Kentucky trailed 34-31 at halftime, and had to be happy.
The Cats made only a third of their shots in the first half (10 of 30), fell behind by as much as 13 points early and saw Cauley-Stein limp off the court with 13:05 left.
Yet, Kentucky kept competing, drawing as close as within a point of Louisville down the stretch.
U of L helped Kentucky's chances by making only six of 15 free throws in the first half.
Twice inside the first eight minutes Kentucky called timeout to try to blunt Louisville's early momentum. With UK launching six three-pointers in its first 10 shots (the good perimeter shooting against Wichita State last weekend did not endure), Louisville led 18-5 early.
Smith had six of his 15 first-half points in that early breakout. Blackshear, who entered the game when Luke Hancock picked up two early fouls, capped the run by beating his man on a cut for a layup.
Randle's first points — a layup off a lob with 11:33 left — began Kentucky's long slow climb back into the game. UK's first three-pointer — by Aaron Harrison with 9:27 left — after six misses from beyond the arc gave UK renewed hope.
The Cats got within 21-16 when Smith answered with one of the season's most memorable plays. The 6-foot guard beat his man on the drive and rose for a dunk over and through UK's tall timber.
Another Smith basket off a drive — this time high off the glass — came with 30.6 seconds left and set Louisville's halftime lead.

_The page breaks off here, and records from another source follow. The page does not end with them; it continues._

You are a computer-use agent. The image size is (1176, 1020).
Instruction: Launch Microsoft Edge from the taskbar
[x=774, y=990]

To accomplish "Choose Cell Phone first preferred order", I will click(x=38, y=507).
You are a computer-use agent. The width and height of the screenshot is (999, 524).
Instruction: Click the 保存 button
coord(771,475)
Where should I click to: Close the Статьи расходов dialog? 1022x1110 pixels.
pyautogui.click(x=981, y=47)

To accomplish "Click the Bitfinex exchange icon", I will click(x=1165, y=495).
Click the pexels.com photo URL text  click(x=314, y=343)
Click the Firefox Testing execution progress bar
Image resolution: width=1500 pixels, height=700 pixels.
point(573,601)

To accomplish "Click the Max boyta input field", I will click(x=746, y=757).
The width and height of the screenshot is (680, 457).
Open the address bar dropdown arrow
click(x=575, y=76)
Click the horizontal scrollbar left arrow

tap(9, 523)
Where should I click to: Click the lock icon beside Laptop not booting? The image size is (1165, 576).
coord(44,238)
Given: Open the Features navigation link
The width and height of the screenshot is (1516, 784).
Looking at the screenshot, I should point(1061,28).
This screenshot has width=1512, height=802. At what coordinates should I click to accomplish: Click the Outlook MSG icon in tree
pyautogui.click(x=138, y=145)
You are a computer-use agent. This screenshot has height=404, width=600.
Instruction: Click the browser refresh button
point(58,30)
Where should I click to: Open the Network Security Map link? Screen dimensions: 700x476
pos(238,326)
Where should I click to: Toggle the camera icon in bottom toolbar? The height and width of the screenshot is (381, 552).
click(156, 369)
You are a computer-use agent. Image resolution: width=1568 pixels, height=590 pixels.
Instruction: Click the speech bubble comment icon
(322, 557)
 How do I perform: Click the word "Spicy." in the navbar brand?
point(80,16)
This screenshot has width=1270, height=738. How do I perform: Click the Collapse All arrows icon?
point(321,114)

Two minutes earlier, Kentucky had two more reasons to believe in a comeback. Montrezl Harrell, U of L's presence around the basket, picked up his second and third fouls in a 13-second span. The first came with 2:30 left while trying to defend Johnson in the post. Thirteen seconds later, Harrell was called for charging while trying to overpower Andrew Harrison.
Harrell came to the Sweet 16 having posted three straight double-doubles and four in the last six games.
Chris Jones made two free throws with 18:43 in the second half to keep Louisville ahead. That marked the first time the Cards made two of two from the line.
Kentucky tied it at 38-38 on a Randle post-up basket with 14:54 left. That marked the first time UK had not trailed since the 16:42 mark of the first half.
Louisville blunted Kentucky's momentum with three straight baskets in transition, all within 10 seconds of a UK score or turnover. That put the Cards ahead 48-42, prompting a UK time with 12:30 left.
Neither team let the other out of reach down the stretch.